Bo-Kaap trepa por las laderas de Signal Hill justo encima del centro de Ciudad del Cabo, una cuadrícula de empinadas callejuelas adoquinadas flanqueadas de casas pintadas de rosa, verde, azul y amarillo. Es el corazón histórico de la comunidad malaya del Cabo y uno de los barrios más antiguos de la ciudad.

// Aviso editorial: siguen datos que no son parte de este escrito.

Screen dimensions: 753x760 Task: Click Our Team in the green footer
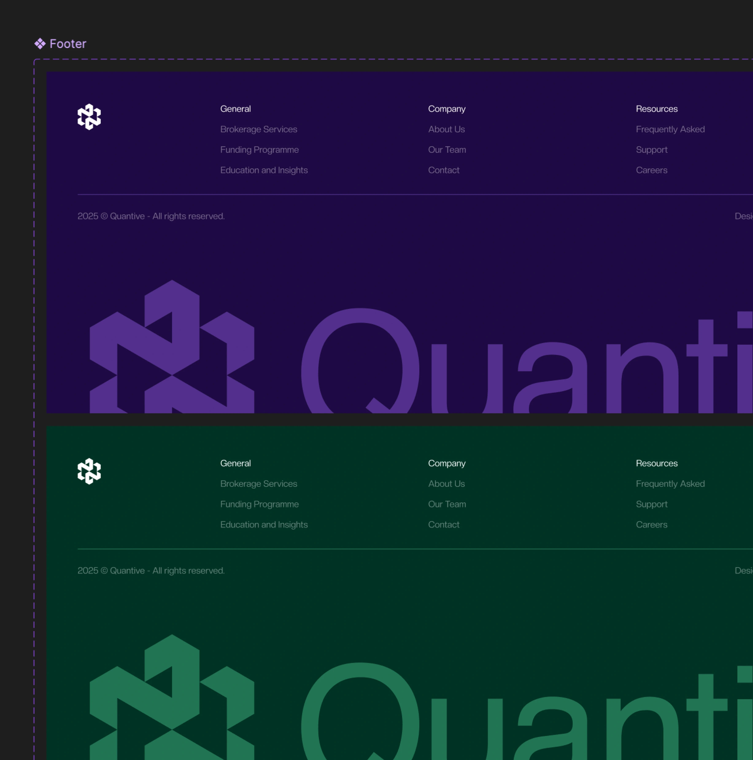click(x=447, y=504)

Sus habitantes descienden de hombres y mujeres esclavizados traídos por los neerlandeses desde Indonesia, Malasia y otros lugares a partir del siglo XVII. Levantaron las primeras mezquitas de Sudáfrica, y la mezquita Auwal en Dorp Street data de 1794. También aportaron a Ciudad del Cabo buena parte de su comida. Los colores vivos son más recientes: una declaración de identidad posterior al apartheid en unas calles que los vecinos por fin poseían.

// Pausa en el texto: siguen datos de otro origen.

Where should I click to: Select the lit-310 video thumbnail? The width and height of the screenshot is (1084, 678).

Pasear es gratis, a un corto paseo del Company’s Garden y el centro. Pero Bo-Kaap es un barrio vivo, no un museo, así que pisa con cuidado. Pide permiso antes de fotografiar a personas o portales, viste con recato cerca de las mezquitas, y si tienes tiempo, reserva una clase de cocina malaya del Cabo para probar de qué van de verdad los colores.